Their analysis revealed that these clouds’ contribution to climate warming has to be reassessed.”…

Collect site specific data and minimal altitudes: “fields of cumulus clouds near the Atlantic island of Barbados”, analyze that data and then make global assumptions and claims.

Logic and science fail.

Richard M
December 5, 2022 7:34 am

Understanding clouds will be important in understanding the real effects of increases in CO2. The surface is not warmed to any great extent by DWIR increases due to boundary layer equilibrium processes. However, evaporation will increase.

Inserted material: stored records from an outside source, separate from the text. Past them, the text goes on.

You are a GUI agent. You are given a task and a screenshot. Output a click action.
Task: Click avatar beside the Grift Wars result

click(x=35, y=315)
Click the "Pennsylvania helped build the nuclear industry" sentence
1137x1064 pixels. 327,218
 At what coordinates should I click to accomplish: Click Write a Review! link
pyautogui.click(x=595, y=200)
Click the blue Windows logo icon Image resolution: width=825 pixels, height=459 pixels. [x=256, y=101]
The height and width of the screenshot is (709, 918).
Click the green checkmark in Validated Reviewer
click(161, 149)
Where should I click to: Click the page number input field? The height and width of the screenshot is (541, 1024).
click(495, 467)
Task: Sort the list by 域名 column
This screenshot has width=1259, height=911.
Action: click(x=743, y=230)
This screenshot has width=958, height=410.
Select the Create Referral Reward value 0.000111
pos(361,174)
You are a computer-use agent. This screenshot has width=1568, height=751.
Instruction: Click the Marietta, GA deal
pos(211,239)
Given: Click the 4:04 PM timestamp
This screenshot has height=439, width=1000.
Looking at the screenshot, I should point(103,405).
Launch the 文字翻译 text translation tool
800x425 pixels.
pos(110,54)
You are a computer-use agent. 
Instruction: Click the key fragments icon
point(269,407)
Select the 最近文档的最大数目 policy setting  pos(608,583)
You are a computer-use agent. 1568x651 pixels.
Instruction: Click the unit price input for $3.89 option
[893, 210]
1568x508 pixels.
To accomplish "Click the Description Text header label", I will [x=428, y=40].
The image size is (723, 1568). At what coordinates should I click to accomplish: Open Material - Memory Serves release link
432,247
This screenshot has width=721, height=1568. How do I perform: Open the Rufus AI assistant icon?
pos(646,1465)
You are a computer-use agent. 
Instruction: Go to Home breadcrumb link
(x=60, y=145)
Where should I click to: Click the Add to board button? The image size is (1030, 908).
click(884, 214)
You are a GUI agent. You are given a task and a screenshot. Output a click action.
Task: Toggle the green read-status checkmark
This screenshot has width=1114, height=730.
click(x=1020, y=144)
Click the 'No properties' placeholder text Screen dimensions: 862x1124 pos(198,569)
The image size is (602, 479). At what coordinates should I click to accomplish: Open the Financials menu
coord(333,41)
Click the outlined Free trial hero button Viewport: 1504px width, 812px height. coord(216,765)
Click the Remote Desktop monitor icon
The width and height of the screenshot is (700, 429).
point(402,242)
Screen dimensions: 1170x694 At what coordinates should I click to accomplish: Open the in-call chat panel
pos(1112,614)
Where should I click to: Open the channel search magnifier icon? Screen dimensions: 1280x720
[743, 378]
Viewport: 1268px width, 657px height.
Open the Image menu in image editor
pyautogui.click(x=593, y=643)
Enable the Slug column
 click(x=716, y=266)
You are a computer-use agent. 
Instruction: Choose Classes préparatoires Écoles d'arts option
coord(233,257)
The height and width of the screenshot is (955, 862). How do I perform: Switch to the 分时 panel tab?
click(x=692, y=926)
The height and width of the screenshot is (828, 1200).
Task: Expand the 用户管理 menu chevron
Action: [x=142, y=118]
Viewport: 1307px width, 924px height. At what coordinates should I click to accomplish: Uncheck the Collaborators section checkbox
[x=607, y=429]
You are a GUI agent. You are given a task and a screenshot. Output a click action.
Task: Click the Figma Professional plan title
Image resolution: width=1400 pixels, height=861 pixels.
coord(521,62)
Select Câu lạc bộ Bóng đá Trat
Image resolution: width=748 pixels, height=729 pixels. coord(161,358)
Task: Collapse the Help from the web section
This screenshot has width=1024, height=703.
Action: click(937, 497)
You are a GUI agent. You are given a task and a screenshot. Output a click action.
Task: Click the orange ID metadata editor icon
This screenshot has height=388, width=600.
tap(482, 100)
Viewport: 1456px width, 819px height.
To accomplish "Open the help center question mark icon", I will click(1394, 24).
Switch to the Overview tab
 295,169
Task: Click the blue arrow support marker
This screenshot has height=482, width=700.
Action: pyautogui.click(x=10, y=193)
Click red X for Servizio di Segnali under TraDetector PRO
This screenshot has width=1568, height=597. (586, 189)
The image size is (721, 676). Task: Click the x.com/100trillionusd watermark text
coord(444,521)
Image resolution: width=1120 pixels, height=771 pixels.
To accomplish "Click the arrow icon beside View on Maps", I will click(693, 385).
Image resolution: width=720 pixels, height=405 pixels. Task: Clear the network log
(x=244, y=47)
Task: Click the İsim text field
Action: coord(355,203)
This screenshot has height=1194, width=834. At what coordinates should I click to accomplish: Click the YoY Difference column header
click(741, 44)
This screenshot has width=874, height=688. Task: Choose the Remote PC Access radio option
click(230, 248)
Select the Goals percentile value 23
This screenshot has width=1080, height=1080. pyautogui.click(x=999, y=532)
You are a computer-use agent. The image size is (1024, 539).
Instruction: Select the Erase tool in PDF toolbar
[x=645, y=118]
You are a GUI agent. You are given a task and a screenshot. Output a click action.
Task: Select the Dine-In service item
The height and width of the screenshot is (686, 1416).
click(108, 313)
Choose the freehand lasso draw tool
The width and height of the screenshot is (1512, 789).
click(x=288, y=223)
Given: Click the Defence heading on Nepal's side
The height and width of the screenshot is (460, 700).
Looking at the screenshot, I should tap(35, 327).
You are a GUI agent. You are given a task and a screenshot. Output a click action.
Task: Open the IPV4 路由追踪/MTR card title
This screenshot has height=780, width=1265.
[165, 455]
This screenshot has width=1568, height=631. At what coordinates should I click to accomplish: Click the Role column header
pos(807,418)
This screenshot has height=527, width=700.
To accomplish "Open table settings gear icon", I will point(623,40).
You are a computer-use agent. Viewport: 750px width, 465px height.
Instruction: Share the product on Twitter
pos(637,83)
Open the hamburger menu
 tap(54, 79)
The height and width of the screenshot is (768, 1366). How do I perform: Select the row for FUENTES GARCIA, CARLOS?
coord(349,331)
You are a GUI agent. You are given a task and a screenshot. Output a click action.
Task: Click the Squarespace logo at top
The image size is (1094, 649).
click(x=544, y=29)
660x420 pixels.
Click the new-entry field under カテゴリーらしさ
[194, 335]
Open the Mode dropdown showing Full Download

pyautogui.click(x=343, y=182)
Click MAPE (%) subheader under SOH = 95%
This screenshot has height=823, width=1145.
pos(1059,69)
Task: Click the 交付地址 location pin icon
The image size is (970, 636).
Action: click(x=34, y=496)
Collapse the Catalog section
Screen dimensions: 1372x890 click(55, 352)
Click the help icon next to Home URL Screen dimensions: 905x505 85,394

This increase enhances convection (moist air is lighter) which leads to increased condensation high in the troposphere with a corresponding reduction in water vapor. As a result, the slight warming effects of increased CO2 are countered by a decrease in high altitude water vapor where greenhouse effects are most important. The net result is a constant opacity as discovered in Miskolczi 2007, 2010, 2014.

There should also be an increase in clouds and rainfall. That is what needs to be further studied.

downunder
December 5, 2022 9:27 am

She doesn’t want to back off climate protection? She’s got it all worked out doesn’t she?

Loren Wilson
December 6, 2022 4:55 am

I thought the science was settled….

On a less sarcastic note, the models have an inaccurate assumption built into them. This is part of the reason they have consistently overpredicted warming. Will the modelers go back and fix this? I don’t think so.